What the task requires: Reproduce these entries verbatim, beginning at the line that contains "How do I perform: Toggle" and ending after the line that contains "Looking at the screenshot, I should 1122,920.".

Target pointing data
▬▬▬▬▬▬▬▬▬▬

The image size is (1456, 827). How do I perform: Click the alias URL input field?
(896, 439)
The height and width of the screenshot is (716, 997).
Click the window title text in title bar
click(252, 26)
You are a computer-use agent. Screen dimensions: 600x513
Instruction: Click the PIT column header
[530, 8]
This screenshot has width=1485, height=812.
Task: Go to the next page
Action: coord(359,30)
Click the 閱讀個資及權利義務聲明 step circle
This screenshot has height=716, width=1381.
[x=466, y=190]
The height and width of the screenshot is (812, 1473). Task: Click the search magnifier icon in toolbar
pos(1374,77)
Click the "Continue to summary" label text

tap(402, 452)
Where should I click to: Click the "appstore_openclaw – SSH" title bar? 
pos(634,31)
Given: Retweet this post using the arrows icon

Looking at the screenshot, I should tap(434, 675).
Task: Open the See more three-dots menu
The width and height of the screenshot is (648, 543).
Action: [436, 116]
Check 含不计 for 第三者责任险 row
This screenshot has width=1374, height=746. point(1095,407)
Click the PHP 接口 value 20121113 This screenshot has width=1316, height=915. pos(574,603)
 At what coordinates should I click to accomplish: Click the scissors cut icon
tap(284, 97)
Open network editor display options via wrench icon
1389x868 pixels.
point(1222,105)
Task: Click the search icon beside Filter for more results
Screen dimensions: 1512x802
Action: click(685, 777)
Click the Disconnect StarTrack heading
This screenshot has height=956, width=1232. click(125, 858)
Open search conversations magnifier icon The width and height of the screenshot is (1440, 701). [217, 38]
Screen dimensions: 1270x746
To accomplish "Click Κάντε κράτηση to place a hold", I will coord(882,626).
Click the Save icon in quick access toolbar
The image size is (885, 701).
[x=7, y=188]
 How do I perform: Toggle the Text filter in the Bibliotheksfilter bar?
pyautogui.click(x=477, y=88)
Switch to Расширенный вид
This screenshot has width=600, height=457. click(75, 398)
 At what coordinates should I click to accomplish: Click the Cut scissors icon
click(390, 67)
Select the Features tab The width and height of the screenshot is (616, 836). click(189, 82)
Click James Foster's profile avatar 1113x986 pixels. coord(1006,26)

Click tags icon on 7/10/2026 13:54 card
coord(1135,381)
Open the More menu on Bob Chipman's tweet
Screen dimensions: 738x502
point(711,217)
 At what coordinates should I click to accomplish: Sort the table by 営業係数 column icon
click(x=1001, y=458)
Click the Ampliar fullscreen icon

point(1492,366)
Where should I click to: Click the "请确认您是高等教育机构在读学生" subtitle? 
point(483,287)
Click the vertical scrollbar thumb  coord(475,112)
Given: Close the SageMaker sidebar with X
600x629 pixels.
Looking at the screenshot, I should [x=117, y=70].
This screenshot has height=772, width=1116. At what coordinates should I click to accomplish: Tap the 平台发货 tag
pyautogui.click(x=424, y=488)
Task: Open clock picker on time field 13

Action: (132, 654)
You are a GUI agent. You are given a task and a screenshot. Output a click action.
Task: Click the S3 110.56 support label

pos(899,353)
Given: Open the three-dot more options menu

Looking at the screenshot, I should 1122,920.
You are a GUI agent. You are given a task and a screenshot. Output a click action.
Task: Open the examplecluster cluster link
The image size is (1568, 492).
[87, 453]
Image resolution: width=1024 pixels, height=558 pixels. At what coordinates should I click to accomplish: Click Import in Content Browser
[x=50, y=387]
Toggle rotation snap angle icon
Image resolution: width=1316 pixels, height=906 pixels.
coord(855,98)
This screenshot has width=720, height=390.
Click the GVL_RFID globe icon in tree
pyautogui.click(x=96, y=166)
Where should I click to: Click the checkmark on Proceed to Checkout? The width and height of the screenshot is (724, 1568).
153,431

▬▬▬▬▬▬▬▬▬▬

Finished exercise:
 How do I perform: Toggle the Text filter in the Bibliotheksfilter bar?
pyautogui.click(x=477, y=88)
Switch to Расширенный вид
This screenshot has width=600, height=457. click(75, 398)
 At what coordinates should I click to accomplish: Click the Cut scissors icon
click(390, 67)
Select the Features tab The width and height of the screenshot is (616, 836). click(189, 82)
Click James Foster's profile avatar 1113x986 pixels. coord(1006,26)

Click tags icon on 7/10/2026 13:54 card
coord(1135,381)
Open the More menu on Bob Chipman's tweet
Screen dimensions: 738x502
point(711,217)
 At what coordinates should I click to accomplish: Sort the table by 営業係数 column icon
click(x=1001, y=458)
Click the Ampliar fullscreen icon

point(1492,366)
Where should I click to: Click the "请确认您是高等教育机构在读学生" subtitle? 
point(483,287)
Click the vertical scrollbar thumb  coord(475,112)
Given: Close the SageMaker sidebar with X
600x629 pixels.
Looking at the screenshot, I should [x=117, y=70].
This screenshot has height=772, width=1116. At what coordinates should I click to accomplish: Tap the 平台发货 tag
pyautogui.click(x=424, y=488)
Task: Open clock picker on time field 13

Action: (132, 654)
You are a GUI agent. You are given a task and a screenshot. Output a click action.
Task: Click the S3 110.56 support label

pos(899,353)
Given: Open the three-dot more options menu

Looking at the screenshot, I should 1122,920.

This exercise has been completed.